Problem to work on:
Return each line, exactly as given, from the one containing "Naam (141, 2214)" through the end of the entries below, and skip the rest.
═══ Dataset records
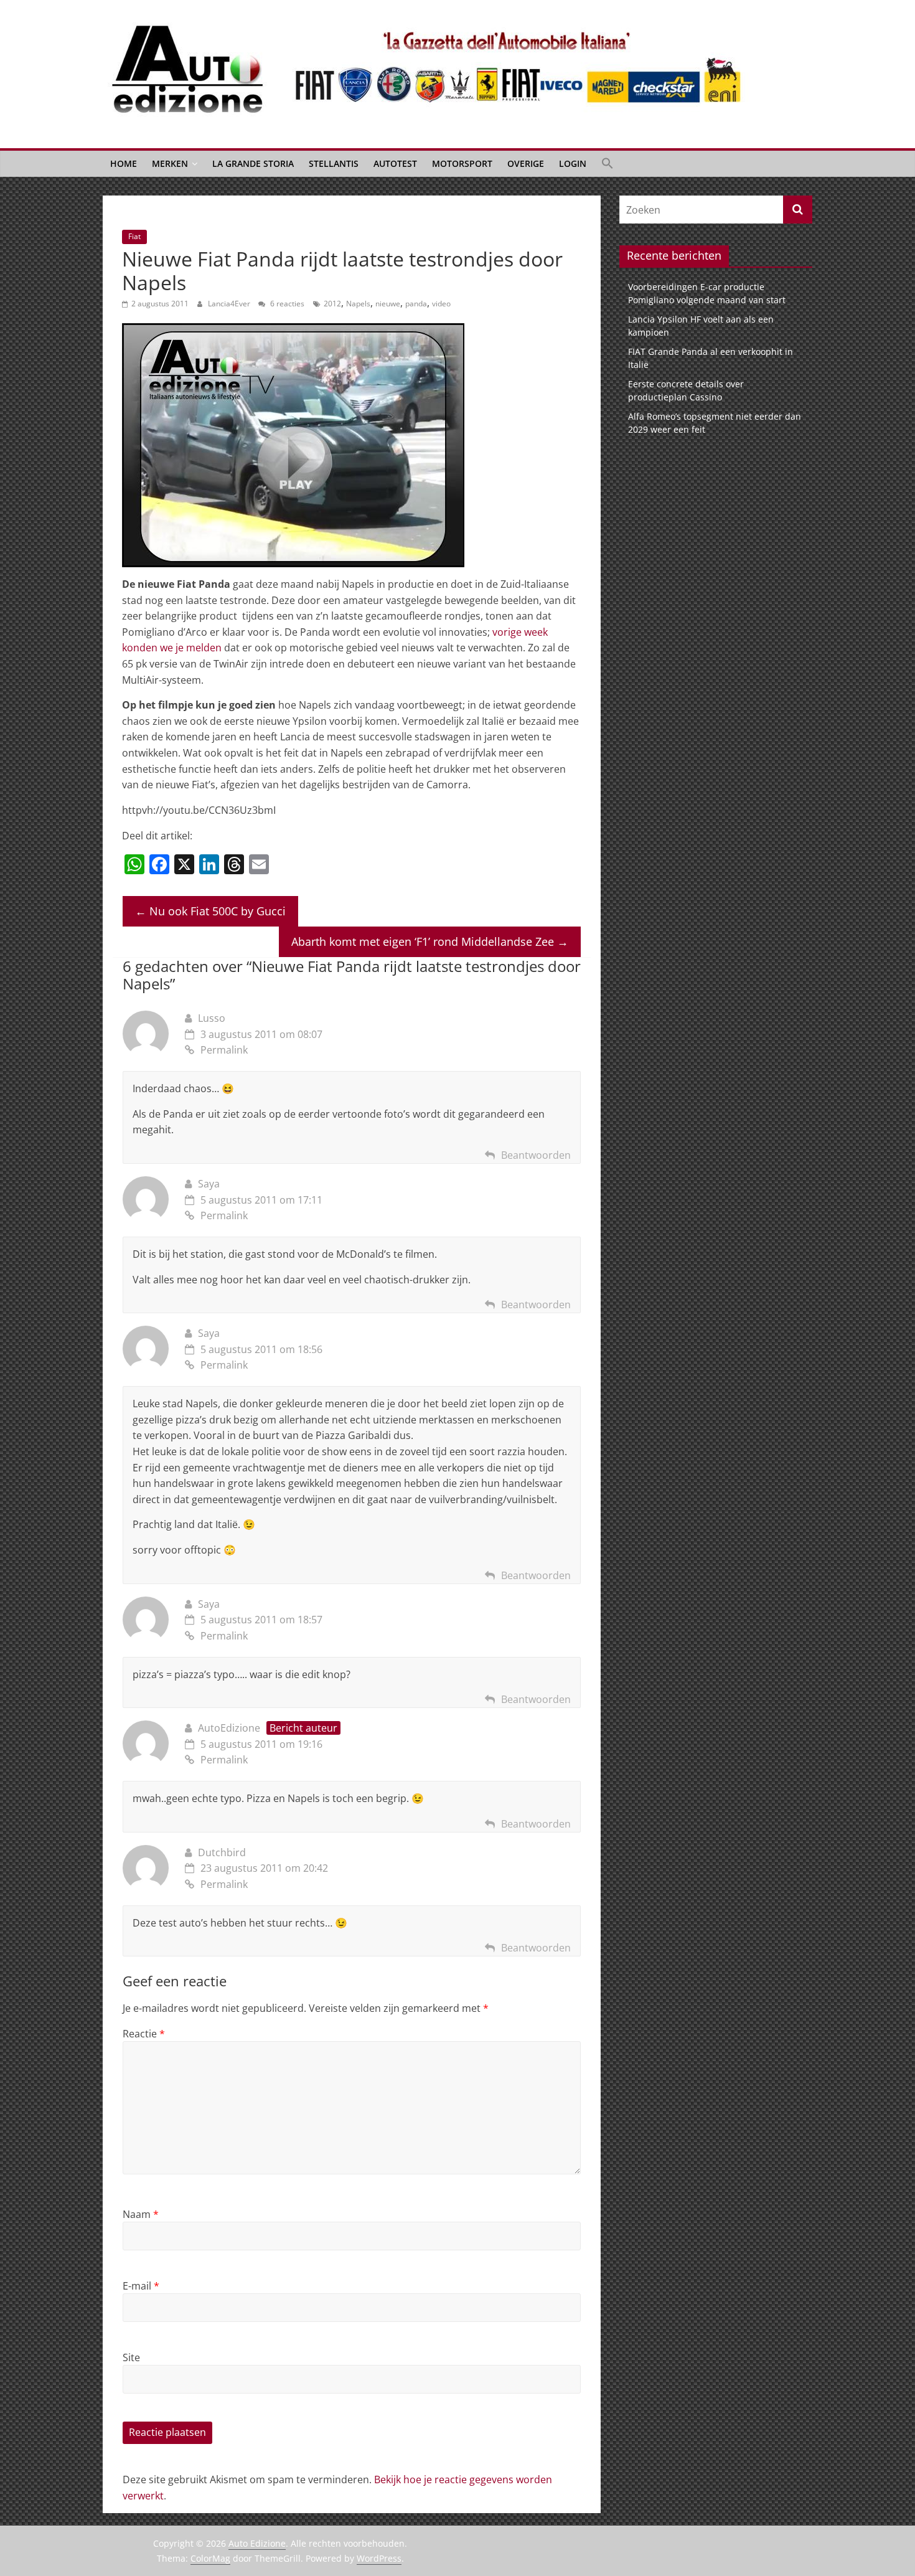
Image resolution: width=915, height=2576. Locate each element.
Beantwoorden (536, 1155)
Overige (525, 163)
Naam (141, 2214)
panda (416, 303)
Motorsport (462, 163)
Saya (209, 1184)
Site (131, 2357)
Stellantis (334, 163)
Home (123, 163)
══════
Expected answer:
Naam (141, 2214)
panda (416, 303)
Motorsport (462, 163)
Saya (209, 1184)
Site (131, 2357)
Stellantis (334, 163)
Home (123, 163)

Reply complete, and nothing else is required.